Retail properties pushed Moody’s Specially Serviced Loan Tracker increase to 6.66% in June from 4.92% in May and 3.90% in April. The outstanding balance of specially serviced loans increased to $25.67 billion from $18.89 billion. The hotel sector SSLT increased to 14.61% in June 2020 from 9.24% in May 2020, while the retail sector SSLT increased to 10.64% from 7.65%.
Many transfers to special servicing, particularly among Large Loan/Single Asset Single Borrower transactions, are a result of requests for forbearance or other temporary modifications. While a borrower may still be current on their debt service, the imminent inability to continue doing so causes them to request payment relief, or other modification of loan terms or reserve requirements in their loan agreements.
NEWSLINK: One challenge in the current environment is conducting appraisals and inspections. Logistically, but further still, valuing assets without the benefit of a functioning market with sales comps is problematic. Any thoughts to share on how to manage credit analysis and ratings when property valuation is arguably more subjective than ever?
CALANOG: As you noted, there are several layers to this issue, and it’s not just the difficulty of finding appropriate comparables. There is also the physical challenge of actually visiting a site (still necessary in this day and age despite satellite images and other technologies) to conduct proper appraisals and inspections.
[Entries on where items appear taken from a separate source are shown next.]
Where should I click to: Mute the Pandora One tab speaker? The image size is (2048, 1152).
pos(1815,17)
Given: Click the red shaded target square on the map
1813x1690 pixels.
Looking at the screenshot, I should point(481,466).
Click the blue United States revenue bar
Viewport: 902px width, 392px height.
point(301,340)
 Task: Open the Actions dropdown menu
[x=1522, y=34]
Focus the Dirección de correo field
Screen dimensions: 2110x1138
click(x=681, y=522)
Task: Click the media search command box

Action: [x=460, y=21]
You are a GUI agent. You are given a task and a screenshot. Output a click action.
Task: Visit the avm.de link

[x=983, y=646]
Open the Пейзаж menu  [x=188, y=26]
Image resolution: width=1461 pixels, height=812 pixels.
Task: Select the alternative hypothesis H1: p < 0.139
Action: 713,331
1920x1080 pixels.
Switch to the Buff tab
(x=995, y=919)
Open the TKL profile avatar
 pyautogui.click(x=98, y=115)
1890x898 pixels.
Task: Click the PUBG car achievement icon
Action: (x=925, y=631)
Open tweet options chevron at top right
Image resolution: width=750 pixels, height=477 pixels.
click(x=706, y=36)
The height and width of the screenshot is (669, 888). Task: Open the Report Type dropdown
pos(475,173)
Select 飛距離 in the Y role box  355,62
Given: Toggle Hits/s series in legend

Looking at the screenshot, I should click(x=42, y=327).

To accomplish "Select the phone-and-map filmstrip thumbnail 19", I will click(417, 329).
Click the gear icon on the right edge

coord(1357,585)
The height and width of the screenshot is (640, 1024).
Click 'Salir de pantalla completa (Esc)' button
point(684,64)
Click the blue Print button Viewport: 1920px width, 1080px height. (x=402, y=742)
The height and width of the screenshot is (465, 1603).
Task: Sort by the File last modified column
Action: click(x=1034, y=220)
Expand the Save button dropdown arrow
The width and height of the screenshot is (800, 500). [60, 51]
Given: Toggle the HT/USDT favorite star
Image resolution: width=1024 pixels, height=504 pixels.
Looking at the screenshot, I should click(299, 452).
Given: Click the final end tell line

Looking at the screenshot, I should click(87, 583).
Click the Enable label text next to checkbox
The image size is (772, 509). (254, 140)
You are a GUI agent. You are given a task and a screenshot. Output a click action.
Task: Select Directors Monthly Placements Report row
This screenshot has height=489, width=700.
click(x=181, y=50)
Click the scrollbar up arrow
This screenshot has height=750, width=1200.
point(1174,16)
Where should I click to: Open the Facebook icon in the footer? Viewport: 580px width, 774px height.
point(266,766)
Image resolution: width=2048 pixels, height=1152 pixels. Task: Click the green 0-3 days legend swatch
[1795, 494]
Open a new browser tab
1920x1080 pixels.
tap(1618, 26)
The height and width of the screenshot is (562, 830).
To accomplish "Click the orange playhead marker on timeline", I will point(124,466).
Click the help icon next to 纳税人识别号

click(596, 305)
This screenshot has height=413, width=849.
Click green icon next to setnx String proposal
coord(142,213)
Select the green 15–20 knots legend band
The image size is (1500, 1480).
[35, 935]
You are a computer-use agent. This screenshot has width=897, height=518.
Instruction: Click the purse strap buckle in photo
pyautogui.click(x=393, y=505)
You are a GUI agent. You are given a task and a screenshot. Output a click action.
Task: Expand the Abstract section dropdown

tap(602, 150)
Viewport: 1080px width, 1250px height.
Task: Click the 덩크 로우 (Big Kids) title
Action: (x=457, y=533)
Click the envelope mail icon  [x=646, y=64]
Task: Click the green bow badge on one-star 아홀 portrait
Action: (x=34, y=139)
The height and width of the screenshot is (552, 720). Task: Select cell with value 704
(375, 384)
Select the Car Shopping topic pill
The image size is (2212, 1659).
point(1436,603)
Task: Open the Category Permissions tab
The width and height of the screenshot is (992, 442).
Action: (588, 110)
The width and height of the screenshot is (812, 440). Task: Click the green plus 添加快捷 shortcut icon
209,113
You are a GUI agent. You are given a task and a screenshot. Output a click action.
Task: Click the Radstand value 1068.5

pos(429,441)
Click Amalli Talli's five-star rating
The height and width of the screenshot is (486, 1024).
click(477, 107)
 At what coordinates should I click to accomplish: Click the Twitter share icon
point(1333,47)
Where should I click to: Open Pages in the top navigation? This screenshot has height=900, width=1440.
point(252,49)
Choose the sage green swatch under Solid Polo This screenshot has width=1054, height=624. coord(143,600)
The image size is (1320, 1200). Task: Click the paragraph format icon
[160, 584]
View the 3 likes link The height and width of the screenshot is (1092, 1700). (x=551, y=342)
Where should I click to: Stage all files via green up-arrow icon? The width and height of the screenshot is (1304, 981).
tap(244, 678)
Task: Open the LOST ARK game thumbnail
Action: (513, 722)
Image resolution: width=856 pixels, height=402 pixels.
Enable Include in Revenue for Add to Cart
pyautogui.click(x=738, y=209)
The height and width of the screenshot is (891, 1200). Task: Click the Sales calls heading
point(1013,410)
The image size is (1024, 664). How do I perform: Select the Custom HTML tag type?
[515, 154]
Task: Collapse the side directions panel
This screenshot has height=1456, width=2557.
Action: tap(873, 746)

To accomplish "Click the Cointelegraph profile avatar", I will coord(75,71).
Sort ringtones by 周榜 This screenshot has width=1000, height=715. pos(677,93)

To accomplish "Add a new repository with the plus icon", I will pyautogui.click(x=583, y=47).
On the positive side, as states reopen and some semblance of economic activity picks up, this will likely allow appraisers and other real estate service providers to go about their business with less constraints. When transaction activity slowed down in ’08-’09, our experience has been that valuation shifted from a focus on actual sales transactions to pillars of data that we could observe: namely, income drivers like trends in rents, occupancies and expenses. Indicative measures like rent collection losses will be key to trying to anticipate the trajectory of incomes. In addition, closer coordination between the brokerage firms and other parties privy to the transaction will be key: for example, can we observe how many unsuccessful bids there were versus the seller’s asking price, to get a sense of what buyers were willing to pay? This was key to valuing land sales in New York when the market dried up in ’08-’09.